● EXERCISE REQUIREMENTS
Exclude the pictures and transcribe the rest of the data below exactly.

Source data
—————
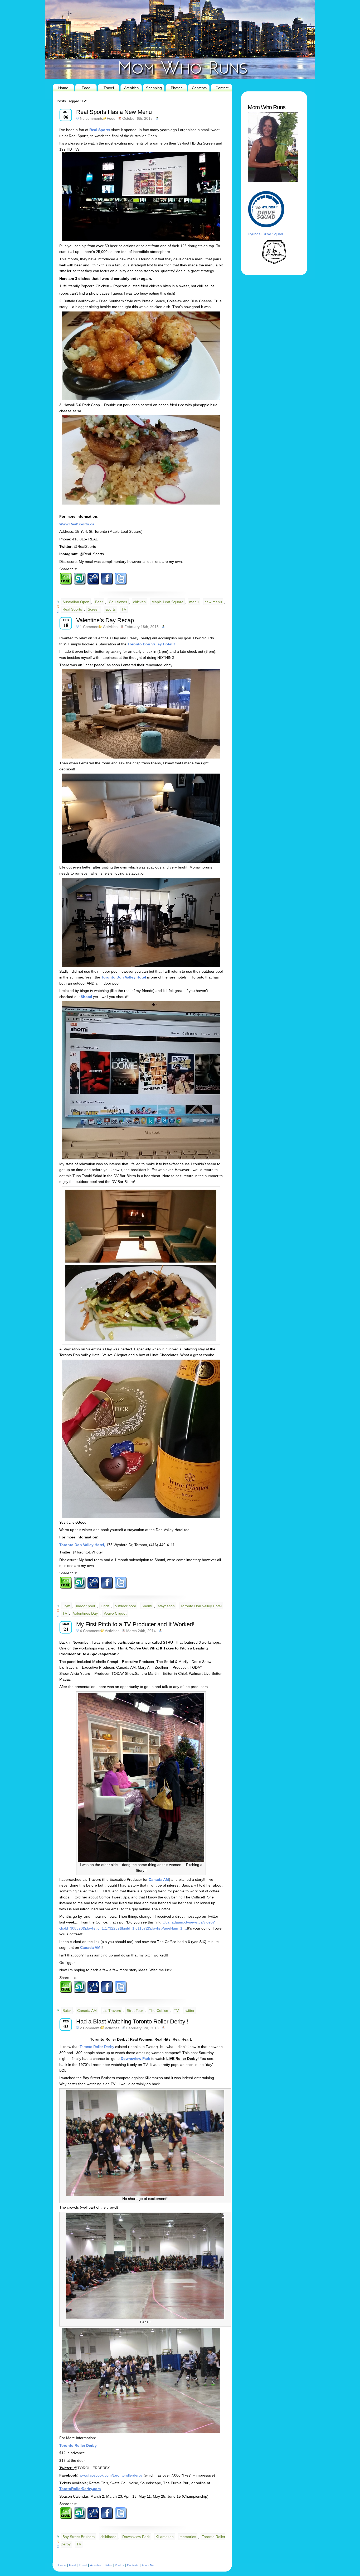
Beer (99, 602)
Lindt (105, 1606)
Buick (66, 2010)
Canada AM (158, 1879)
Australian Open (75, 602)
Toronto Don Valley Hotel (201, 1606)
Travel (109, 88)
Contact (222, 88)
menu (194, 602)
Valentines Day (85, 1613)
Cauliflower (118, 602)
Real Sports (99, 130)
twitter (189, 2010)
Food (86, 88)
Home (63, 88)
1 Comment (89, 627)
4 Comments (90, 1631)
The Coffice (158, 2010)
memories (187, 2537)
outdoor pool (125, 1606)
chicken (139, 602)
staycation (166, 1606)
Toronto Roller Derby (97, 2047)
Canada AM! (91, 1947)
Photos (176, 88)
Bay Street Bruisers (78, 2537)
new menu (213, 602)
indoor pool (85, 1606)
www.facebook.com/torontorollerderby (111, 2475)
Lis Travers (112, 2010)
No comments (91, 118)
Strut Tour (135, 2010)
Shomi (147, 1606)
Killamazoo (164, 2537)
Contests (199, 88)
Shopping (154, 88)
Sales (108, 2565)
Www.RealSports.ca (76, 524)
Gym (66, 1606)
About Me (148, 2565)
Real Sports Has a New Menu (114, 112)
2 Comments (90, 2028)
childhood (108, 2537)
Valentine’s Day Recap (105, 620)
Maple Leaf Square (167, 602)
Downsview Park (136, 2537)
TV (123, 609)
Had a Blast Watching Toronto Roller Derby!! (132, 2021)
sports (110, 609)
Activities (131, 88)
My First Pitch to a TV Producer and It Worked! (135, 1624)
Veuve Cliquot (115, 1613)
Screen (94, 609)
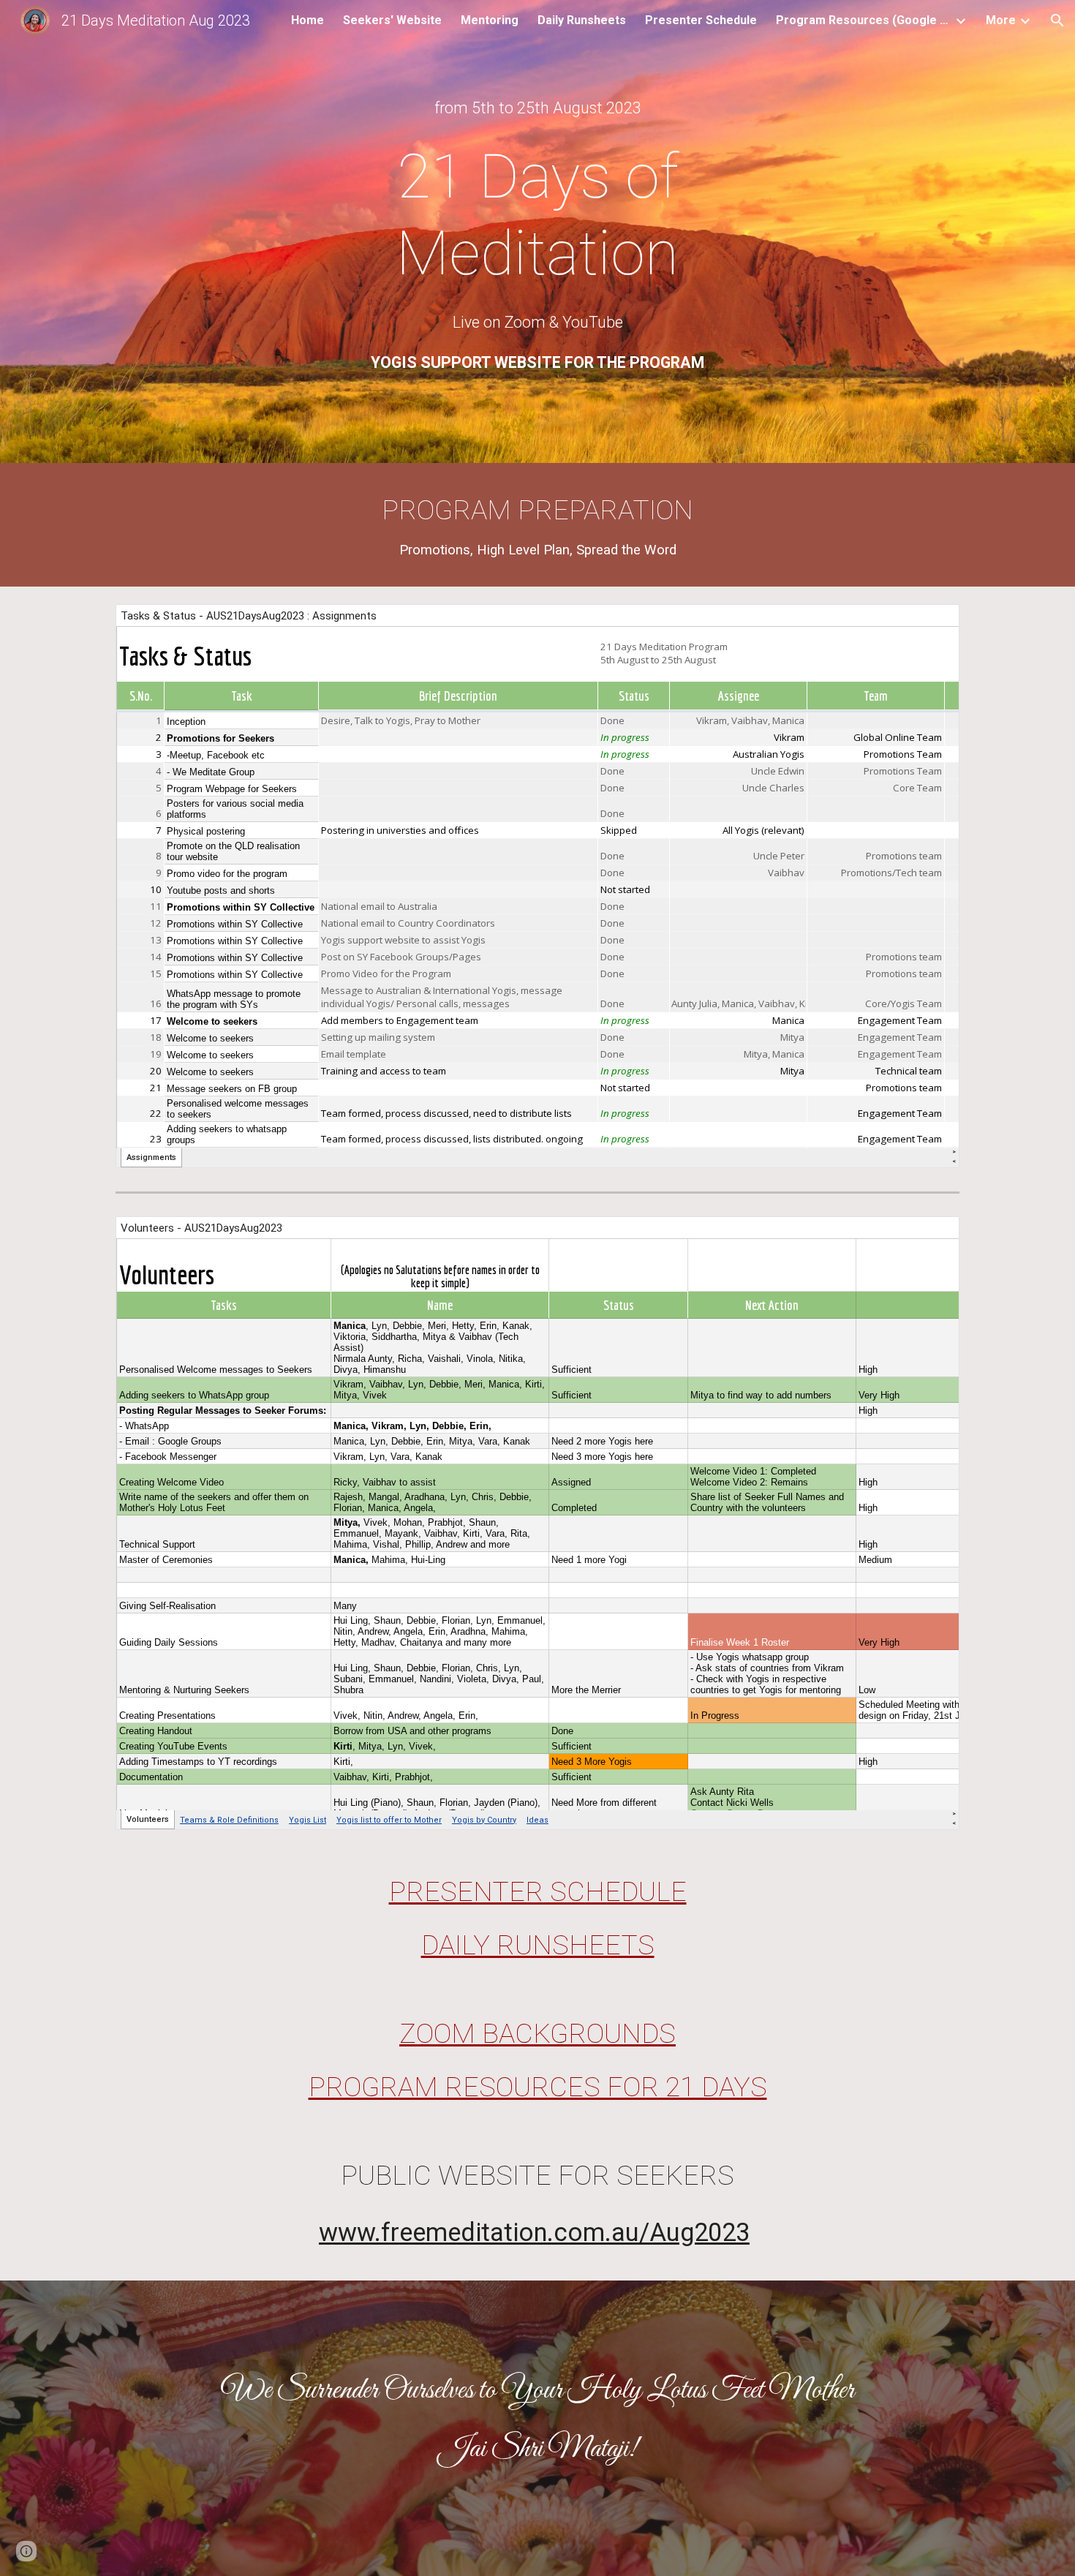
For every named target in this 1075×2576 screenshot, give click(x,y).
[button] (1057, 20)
—————
● SOLVED PROBLEM
Beer (99, 602)
Lindt (105, 1606)
Buick (66, 2010)
Canada AM (158, 1879)
Australian Open (75, 602)
Toronto Don Valley Hotel (201, 1606)
Travel (109, 88)
Contact (222, 88)
menu (194, 602)
Valentines Day (85, 1613)
Cauliflower (118, 602)
Real Sports (99, 130)
twitter (189, 2010)
Food (86, 88)
Home (63, 88)
1 Comment (89, 627)
4 Comments (90, 1631)
The Coffice (158, 2010)
memories (187, 2537)
outdoor pool (125, 1606)
chicken (139, 602)
staycation (166, 1606)
Toronto Roller Derby (97, 2047)
Canada AM! (91, 1947)
Photos (176, 88)
Bay Street Bruisers (78, 2537)
new menu (213, 602)
indoor pool (85, 1606)
www.facebook.com/torontorollerderby (111, 2475)
Lis Travers (112, 2010)
No comments (91, 118)
Strut Tour (135, 2010)
Shomi (147, 1606)
Killamazoo (164, 2537)
Contests (199, 88)
Shopping (154, 88)
Sales (108, 2565)
Www.RealSports.ca (76, 524)
Gym (66, 1606)
About Me (148, 2565)
Real Sports Has a New Menu (114, 112)
2 Comments (90, 2028)
childhood (108, 2537)
Valentine’s Day Recap (105, 620)
Maple Leaf Square (167, 602)
Downsview Park (136, 2537)
TV (123, 609)
Had a Blast Watching Toronto Roller Derby!! (132, 2021)
sports (110, 609)
Activities (131, 88)
My First Pitch to a TV Producer and It Worked! (135, 1624)
Veuve Cliquot (115, 1613)
Screen (94, 609)
For every named target in this 1075×2576 screenshot, give click(x,y).
[button] (1057, 20)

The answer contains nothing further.